All lines in the records below with the word "Task" must be returned.

* Dataset extract

------------

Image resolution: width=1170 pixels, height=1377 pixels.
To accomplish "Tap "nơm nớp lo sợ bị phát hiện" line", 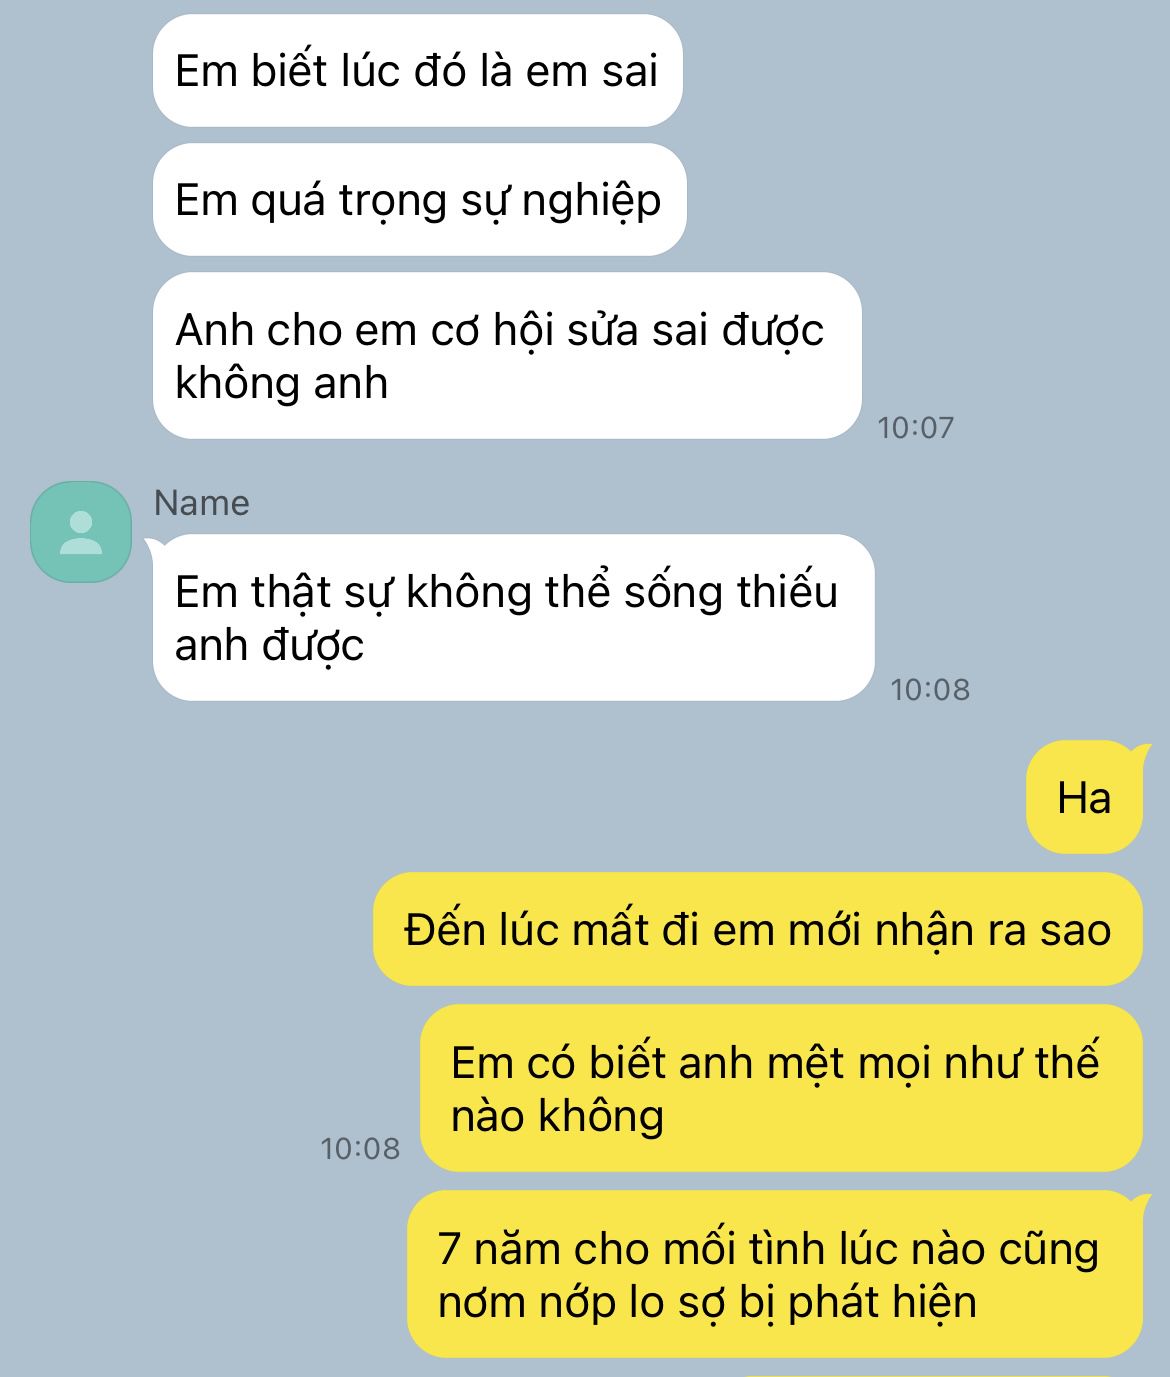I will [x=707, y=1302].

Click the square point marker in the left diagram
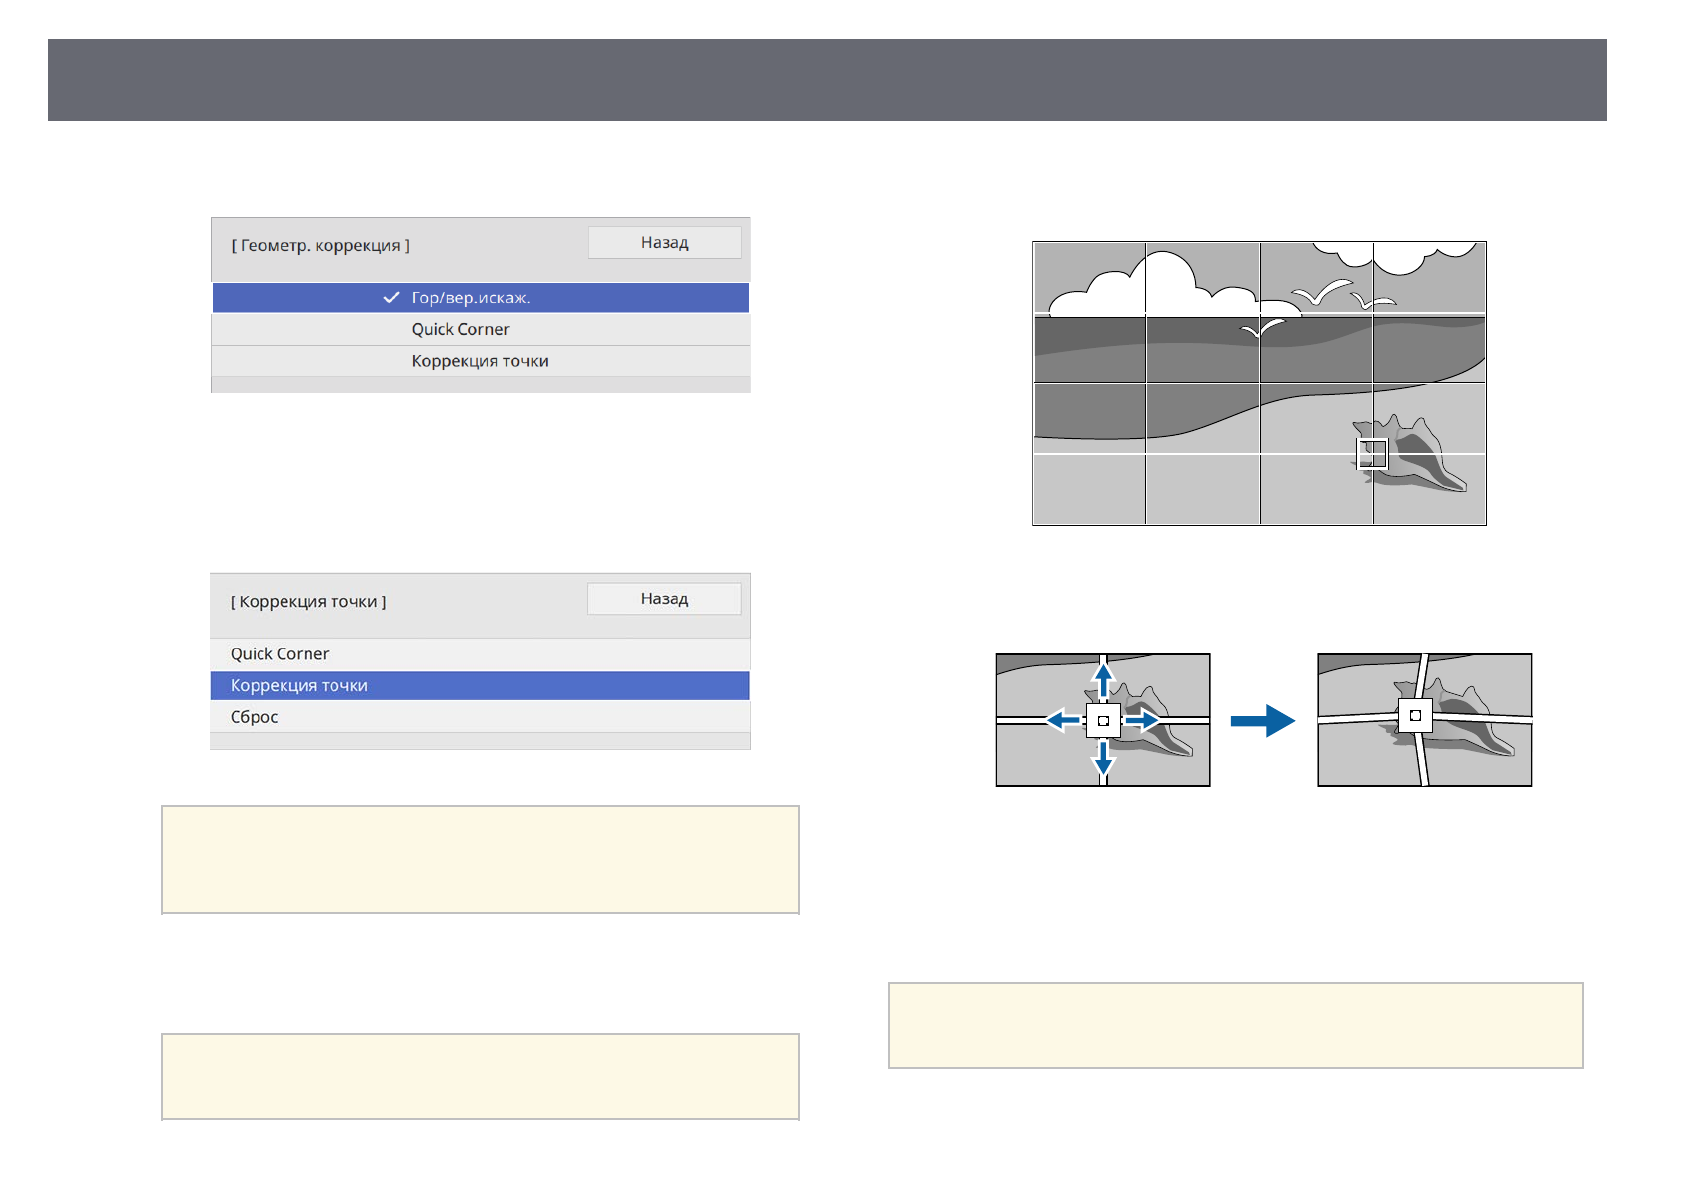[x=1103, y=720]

------------

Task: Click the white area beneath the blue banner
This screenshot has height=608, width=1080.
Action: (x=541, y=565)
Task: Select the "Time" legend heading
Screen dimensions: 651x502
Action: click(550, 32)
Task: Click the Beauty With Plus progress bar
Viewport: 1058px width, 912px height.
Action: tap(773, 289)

------------

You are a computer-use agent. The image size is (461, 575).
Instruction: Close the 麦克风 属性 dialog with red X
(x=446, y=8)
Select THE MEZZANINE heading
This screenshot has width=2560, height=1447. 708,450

------------

* Exercise result
Task: Click the white area beneath the blue banner
Task: Select the "Time" legend heading
Task: Click the Beauty With Plus progress bar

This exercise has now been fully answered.